By
techdude on Friday, August 19th, 2011 |
No CommentsThese are only the first two pages (double-spaced). There will be 8-10 once I am finished. It’s a Historical Fiction piece, taking place in 1641, in Salem, Massachusetts, about a woman named Mary Latham who was executed for adultery, along with the man she had “relations” with, James Britton.
Tarrynn Williamson
The Afflicted Ones
Within even the deepest, least shallow end of my heart, I could not find any fondness for the man whom I had just married. We’ve only just begun, and already, look at us. We’re absolutely miserable being under the same roof. Regretfully, I write in my diary as the elderly man drones on and on about his love for our town, for our theology…the importance of this and of that. I swear to you, it’s nothing short of being married to my grandfather. And I could say I meant that with love, but that would be a bloody lie.
A lie is a sin. A sin is something unspeakable in this Puritan town. But I tell you…last night, oh what a night! You can try and try to stop a gal from being the broad she was meant to be, but I swear of one thing and perhaps it may be the one and only thing from these lips which shall ever be declared as absolute truth, and that is that you cannot change me. By all that is good in this world, I swear. You just simply cannot put on a fool’s face and expect for something deeper within to change. I believe it cannot change and it never will, for I wear that fool’s face daily, yet nothing within me changes. I pretend to love this man, to whom I swore my eternal faithfulness, but in this town of Salem piety is honestly more important than truly righteous moral character.
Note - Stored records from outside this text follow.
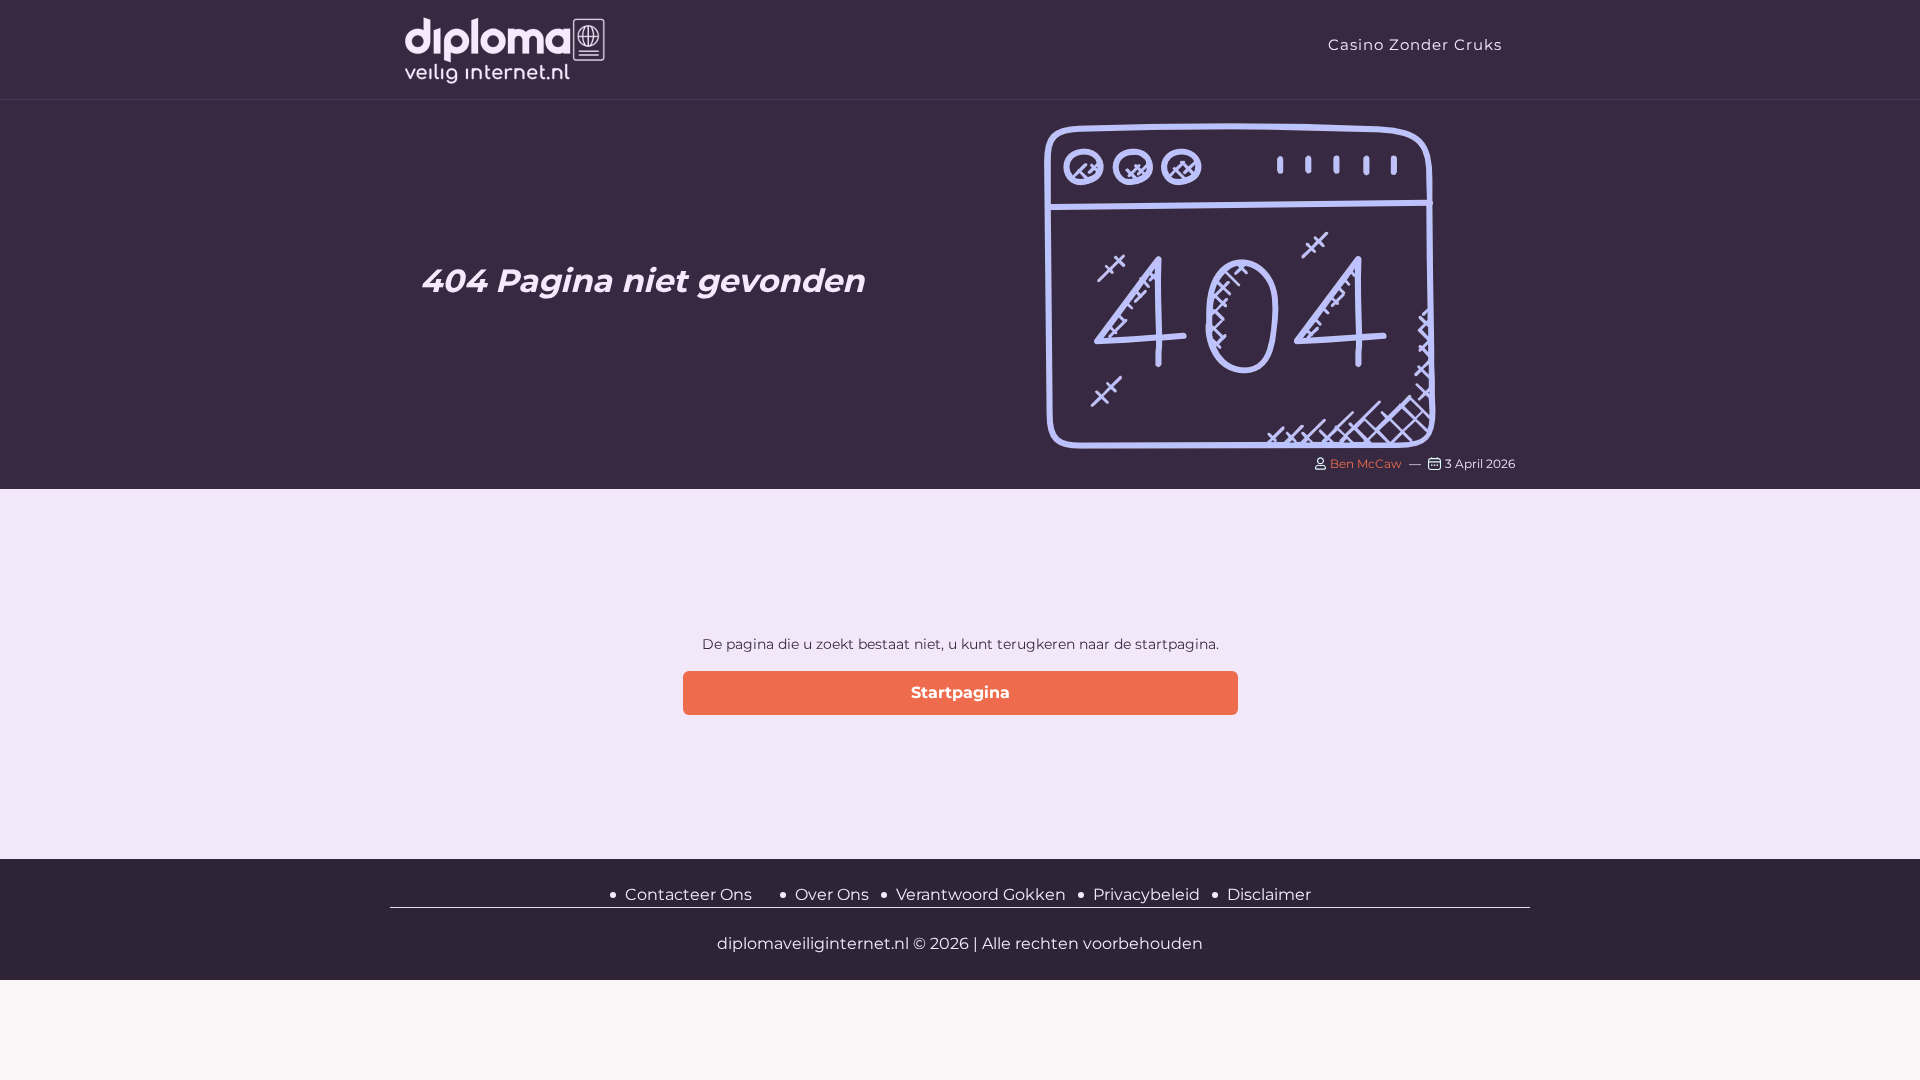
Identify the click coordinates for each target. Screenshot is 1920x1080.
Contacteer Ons (688, 894)
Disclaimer (1269, 894)
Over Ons (832, 894)
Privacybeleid (1146, 894)
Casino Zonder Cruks (1415, 44)
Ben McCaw (1364, 463)
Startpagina (960, 692)
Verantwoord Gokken (981, 894)
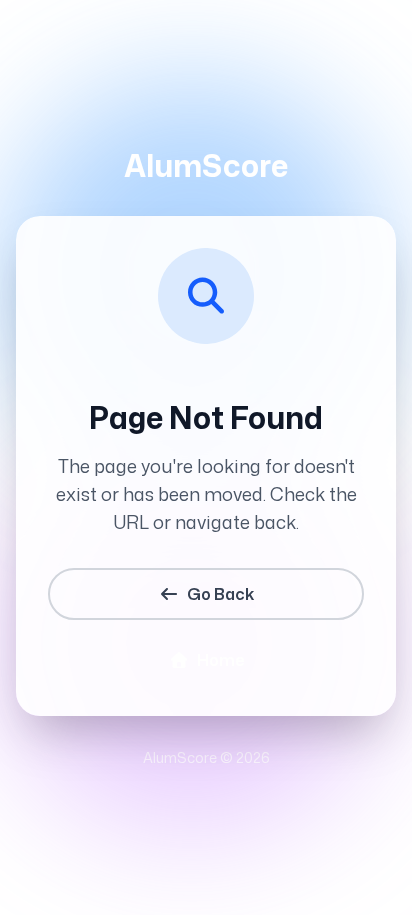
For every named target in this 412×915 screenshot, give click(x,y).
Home (220, 660)
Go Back (220, 594)
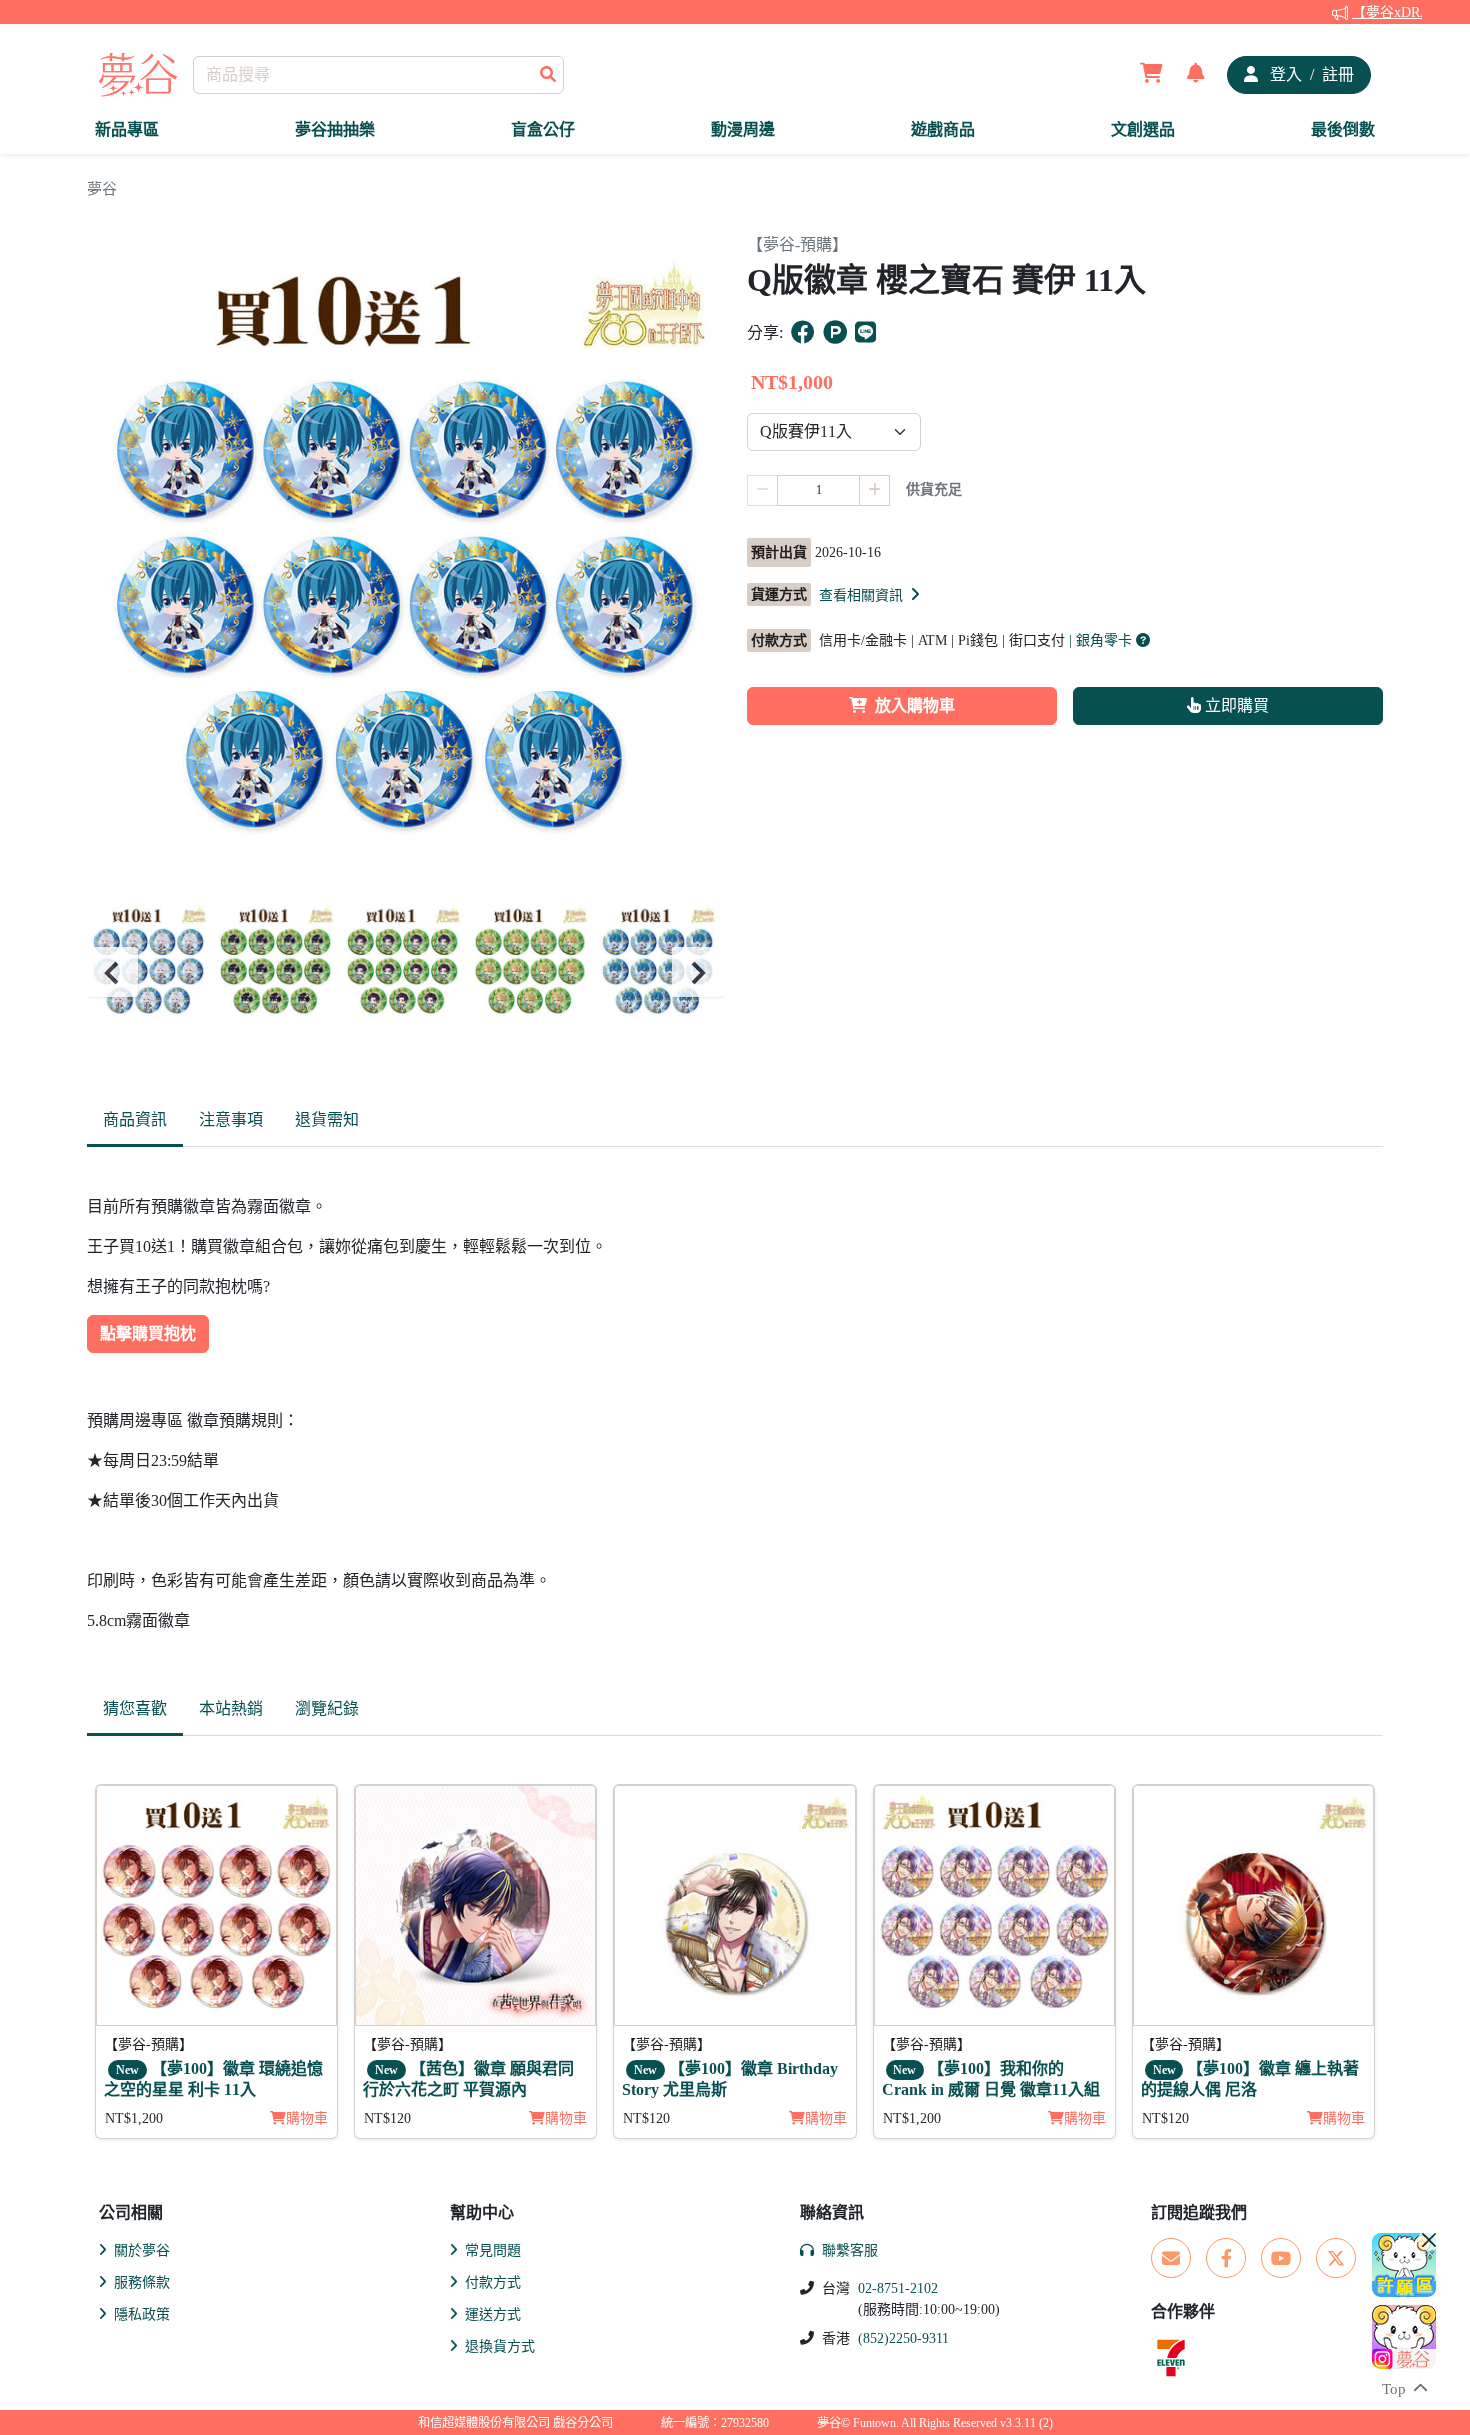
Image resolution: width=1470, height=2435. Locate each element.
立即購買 (1235, 705)
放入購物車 (915, 705)
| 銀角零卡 (1102, 640)
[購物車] (1151, 75)
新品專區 (127, 129)
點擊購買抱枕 (148, 1333)
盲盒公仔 (543, 129)
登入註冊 (1310, 74)
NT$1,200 (134, 2118)
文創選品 (1143, 129)
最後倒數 (1343, 129)
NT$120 (387, 2118)
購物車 (307, 2118)
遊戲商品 (943, 129)
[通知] (1196, 75)
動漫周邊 (743, 129)
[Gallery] (405, 972)
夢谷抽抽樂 (335, 129)
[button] (871, 595)
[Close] (1429, 2240)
I am and always will be a woman who enjoys a good drink, a good time and I enjoy spending it with a good man. Father convinced me to marry this old man, who we all knew I hadn’t any liking for. He was supposed to intervene, to calm me down, to destruct all my old habits. “He’ll make an honest woman of you. Edgar is a strong foundation for your unsteady life, my daughter,” Father said to me when he and Mother presented the idea. According to them, I enjoyed myself too much, and as I approached the age of nineteen-years-old, I needed to “pace myself slow and steady”.
“Perhaps a man like Edgar will do well by your heart,” Mother had told me the morning we were wedded. But alas, we were not meant to be. Mr. Britton, however, was the man of my dreams. I was pleasantly fond of him, although being with him didn’t do either of our reputations any justice. Like a lie, adultery is a sin. Yet time and time again, I’ve committed it. James Britton had a wife and children though. I just hadn’t expected that I, a mere young woman, could have had any power over this man. But the answer was quite simple. Attraction. Despite all the fatalities, what some men are willing to do, are willing to risk, all in the name of attraction, of sex appeal, just blows me away. What will come of it? I haven’t an idea in the slightest bit. What I do know is that it shan’t be good or just.